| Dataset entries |
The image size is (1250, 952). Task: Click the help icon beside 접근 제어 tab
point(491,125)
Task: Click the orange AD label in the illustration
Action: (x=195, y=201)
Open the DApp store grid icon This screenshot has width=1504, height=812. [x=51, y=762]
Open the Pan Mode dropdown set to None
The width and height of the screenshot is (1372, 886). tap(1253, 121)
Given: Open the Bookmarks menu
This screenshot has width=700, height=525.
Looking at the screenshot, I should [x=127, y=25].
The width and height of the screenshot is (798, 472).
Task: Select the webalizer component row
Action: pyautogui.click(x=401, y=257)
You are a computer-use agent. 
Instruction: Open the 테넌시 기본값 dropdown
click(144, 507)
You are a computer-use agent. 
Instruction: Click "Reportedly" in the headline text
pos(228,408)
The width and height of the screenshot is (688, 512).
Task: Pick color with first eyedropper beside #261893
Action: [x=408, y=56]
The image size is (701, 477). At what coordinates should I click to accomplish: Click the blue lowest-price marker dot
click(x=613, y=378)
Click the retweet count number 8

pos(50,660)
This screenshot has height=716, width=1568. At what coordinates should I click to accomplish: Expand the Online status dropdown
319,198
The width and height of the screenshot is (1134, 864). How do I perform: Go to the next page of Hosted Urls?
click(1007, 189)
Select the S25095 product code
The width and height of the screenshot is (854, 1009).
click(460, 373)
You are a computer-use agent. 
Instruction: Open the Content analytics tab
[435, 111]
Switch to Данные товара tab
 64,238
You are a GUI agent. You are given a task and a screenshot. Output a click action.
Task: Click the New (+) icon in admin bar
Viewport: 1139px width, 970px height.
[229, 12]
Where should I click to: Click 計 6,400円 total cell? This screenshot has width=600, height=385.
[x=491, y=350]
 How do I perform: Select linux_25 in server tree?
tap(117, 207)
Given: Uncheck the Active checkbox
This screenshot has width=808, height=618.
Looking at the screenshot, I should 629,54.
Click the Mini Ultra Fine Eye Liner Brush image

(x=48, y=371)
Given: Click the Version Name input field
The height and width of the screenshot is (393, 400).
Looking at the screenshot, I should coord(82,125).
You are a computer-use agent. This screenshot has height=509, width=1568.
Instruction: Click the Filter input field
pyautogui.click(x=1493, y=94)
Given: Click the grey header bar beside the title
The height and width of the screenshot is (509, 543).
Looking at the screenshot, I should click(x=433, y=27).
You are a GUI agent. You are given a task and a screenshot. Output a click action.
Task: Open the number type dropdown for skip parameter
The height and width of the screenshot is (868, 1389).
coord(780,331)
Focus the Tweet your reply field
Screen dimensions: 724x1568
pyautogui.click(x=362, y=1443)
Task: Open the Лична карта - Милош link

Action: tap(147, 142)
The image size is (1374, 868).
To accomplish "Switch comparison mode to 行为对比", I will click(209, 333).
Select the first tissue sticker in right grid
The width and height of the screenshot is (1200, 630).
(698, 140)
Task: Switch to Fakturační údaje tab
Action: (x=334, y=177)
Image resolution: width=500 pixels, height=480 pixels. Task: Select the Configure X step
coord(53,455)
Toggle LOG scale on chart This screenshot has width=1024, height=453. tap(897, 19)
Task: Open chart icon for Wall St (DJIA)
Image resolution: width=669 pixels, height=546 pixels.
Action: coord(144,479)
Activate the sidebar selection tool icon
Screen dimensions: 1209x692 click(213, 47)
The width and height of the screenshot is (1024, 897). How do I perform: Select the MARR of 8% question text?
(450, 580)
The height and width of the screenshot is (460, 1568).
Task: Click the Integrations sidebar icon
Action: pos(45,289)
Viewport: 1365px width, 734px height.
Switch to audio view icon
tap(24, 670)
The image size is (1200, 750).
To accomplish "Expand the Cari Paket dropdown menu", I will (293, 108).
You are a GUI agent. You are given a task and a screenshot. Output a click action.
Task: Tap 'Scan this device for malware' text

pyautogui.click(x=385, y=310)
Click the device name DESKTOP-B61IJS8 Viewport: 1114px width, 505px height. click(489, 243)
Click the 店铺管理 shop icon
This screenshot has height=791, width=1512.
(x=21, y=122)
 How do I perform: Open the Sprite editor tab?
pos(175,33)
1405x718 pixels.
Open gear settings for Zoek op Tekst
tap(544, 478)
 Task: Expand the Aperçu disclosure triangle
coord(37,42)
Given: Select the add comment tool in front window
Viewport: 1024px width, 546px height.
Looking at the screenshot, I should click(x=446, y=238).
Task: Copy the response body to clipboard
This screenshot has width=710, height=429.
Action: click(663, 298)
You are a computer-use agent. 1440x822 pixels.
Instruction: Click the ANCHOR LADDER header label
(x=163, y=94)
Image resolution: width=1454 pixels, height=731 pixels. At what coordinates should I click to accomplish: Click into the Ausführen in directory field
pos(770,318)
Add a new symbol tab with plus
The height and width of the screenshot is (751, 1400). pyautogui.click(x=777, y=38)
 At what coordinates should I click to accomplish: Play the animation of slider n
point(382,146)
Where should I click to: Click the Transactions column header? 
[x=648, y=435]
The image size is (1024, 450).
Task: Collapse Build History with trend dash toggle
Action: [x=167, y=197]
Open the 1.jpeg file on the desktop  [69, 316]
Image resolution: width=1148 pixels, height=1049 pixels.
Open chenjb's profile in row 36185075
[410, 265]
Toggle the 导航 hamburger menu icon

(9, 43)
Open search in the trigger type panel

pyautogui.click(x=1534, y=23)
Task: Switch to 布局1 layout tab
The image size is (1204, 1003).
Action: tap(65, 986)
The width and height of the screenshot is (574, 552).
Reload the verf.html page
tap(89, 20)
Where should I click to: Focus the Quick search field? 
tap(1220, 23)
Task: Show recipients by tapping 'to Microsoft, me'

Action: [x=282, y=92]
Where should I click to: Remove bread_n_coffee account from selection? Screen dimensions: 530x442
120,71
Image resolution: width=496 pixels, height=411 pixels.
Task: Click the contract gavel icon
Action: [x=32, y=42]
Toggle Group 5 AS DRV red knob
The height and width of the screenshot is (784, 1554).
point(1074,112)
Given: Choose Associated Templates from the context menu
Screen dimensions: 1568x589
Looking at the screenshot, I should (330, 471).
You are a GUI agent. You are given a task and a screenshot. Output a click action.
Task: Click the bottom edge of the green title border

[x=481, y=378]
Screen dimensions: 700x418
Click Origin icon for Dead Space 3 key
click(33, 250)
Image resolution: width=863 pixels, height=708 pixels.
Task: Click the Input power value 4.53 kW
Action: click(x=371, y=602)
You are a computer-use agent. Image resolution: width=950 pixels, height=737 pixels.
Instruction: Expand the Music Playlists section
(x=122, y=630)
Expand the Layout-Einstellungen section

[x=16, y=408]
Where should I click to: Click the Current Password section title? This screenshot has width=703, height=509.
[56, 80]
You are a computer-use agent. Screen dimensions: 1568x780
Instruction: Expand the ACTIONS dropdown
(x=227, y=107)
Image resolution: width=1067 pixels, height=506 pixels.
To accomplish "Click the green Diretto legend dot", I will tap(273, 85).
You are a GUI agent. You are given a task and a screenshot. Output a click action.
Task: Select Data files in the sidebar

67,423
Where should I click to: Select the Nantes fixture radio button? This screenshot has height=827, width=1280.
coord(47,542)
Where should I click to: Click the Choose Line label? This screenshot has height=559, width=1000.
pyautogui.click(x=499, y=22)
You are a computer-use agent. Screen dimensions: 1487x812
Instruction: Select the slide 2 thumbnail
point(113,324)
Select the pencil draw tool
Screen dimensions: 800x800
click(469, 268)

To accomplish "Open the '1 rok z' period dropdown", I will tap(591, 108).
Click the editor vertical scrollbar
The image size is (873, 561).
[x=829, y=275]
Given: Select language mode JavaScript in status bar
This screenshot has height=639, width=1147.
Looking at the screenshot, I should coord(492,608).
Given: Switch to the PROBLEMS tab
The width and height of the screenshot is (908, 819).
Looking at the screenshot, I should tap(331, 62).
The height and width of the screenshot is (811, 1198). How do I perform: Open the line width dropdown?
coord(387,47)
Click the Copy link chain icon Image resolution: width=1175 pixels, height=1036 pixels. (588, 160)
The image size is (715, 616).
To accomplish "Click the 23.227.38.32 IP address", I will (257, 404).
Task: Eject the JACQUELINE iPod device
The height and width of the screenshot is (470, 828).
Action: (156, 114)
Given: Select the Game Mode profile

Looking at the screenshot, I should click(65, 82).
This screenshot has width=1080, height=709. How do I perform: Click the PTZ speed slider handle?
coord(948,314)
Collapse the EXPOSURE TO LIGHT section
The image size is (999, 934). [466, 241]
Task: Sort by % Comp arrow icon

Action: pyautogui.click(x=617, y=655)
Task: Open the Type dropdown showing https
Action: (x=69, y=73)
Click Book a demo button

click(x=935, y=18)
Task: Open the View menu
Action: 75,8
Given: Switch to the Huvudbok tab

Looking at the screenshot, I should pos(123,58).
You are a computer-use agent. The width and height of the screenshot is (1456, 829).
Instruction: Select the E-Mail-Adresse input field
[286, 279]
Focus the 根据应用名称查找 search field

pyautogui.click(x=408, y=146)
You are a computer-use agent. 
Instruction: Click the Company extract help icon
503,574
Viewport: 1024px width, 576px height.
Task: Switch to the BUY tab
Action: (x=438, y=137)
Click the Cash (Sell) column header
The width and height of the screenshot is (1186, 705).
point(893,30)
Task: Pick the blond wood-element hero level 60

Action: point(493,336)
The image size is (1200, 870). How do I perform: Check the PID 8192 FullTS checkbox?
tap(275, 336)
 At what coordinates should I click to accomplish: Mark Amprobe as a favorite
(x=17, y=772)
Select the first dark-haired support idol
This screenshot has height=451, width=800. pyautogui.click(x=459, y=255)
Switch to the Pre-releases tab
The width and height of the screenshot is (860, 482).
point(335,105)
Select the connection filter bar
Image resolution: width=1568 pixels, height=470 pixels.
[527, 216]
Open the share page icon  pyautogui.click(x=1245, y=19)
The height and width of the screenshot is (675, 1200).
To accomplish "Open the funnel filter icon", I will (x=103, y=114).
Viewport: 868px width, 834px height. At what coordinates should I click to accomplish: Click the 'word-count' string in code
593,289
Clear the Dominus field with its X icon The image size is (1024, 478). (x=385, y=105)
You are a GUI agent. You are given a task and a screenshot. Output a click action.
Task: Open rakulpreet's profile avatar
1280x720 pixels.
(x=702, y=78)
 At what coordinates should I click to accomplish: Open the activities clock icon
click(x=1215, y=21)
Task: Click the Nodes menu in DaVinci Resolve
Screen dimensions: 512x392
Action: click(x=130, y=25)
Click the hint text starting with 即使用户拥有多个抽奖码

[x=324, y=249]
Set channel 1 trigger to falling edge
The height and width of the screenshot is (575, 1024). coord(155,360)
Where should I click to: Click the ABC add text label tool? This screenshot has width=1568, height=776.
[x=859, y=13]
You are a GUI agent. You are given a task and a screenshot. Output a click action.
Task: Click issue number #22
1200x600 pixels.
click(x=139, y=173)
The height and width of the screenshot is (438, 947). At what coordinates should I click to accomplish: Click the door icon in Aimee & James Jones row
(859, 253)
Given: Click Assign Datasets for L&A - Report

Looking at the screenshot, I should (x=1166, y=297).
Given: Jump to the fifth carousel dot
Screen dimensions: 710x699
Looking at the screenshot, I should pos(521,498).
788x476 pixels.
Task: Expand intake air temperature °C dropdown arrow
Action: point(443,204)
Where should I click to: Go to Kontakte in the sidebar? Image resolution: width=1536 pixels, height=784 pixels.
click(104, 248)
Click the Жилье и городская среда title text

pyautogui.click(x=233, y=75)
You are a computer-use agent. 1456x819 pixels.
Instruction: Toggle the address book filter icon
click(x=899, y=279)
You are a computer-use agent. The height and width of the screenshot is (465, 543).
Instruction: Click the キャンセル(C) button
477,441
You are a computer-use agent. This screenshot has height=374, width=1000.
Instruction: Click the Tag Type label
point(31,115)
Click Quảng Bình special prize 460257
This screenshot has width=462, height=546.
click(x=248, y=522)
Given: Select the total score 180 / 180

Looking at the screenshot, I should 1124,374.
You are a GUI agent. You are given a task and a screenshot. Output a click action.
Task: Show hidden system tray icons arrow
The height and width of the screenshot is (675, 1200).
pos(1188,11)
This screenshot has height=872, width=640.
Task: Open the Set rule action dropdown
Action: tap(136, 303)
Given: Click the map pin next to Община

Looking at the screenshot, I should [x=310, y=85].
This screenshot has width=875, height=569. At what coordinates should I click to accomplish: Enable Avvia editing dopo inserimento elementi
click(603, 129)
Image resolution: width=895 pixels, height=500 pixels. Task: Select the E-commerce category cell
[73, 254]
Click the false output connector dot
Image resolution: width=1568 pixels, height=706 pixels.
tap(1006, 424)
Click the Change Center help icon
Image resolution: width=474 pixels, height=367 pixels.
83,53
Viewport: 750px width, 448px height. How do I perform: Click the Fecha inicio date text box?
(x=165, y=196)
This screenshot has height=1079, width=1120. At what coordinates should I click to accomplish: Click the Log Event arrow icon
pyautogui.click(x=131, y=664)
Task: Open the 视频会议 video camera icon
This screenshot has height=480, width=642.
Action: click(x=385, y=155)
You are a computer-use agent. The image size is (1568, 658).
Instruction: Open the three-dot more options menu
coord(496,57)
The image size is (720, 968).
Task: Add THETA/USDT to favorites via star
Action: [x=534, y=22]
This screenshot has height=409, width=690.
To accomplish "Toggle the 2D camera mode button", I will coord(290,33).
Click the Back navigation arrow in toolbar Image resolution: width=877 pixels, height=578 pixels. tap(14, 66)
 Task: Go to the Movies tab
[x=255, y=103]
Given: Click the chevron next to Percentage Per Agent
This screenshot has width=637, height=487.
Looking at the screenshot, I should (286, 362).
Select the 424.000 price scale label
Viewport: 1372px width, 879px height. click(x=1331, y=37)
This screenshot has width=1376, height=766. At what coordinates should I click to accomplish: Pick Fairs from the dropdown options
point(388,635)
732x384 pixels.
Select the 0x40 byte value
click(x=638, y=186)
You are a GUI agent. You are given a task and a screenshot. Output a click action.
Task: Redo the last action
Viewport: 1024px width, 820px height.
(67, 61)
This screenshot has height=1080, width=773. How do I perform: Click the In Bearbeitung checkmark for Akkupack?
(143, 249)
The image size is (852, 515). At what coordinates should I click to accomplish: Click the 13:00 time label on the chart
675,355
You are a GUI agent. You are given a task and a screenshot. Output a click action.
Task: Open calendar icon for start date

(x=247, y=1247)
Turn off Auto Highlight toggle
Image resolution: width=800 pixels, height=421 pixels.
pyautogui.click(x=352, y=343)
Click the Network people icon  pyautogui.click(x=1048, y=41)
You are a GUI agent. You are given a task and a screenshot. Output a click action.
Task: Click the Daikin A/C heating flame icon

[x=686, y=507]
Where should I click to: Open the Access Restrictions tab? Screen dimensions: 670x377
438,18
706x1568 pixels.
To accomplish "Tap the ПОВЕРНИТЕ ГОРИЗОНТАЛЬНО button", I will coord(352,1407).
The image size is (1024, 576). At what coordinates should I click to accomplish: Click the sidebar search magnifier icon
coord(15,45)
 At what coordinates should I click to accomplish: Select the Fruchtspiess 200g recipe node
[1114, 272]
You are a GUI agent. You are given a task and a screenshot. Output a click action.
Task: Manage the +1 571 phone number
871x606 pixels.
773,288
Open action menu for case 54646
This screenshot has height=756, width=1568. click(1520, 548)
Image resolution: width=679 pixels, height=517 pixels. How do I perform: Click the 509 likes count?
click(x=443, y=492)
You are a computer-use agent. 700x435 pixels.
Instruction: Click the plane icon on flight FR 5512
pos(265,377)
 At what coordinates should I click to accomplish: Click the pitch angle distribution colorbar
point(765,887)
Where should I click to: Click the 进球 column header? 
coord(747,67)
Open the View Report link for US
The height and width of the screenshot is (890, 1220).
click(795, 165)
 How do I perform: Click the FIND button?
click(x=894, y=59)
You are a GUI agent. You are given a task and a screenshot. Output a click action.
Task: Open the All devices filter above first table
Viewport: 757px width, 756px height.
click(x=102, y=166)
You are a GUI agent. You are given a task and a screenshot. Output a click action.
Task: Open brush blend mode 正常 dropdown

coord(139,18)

| What is required |
Restate the data word for word. Begin at its first line, end at the line that contains "Open the DApp", and include both.

| Response area |
The image size is (1250, 952). Task: Click the help icon beside 접근 제어 tab
point(491,125)
Task: Click the orange AD label in the illustration
Action: (x=195, y=201)
Open the DApp store grid icon This screenshot has width=1504, height=812. [x=51, y=762]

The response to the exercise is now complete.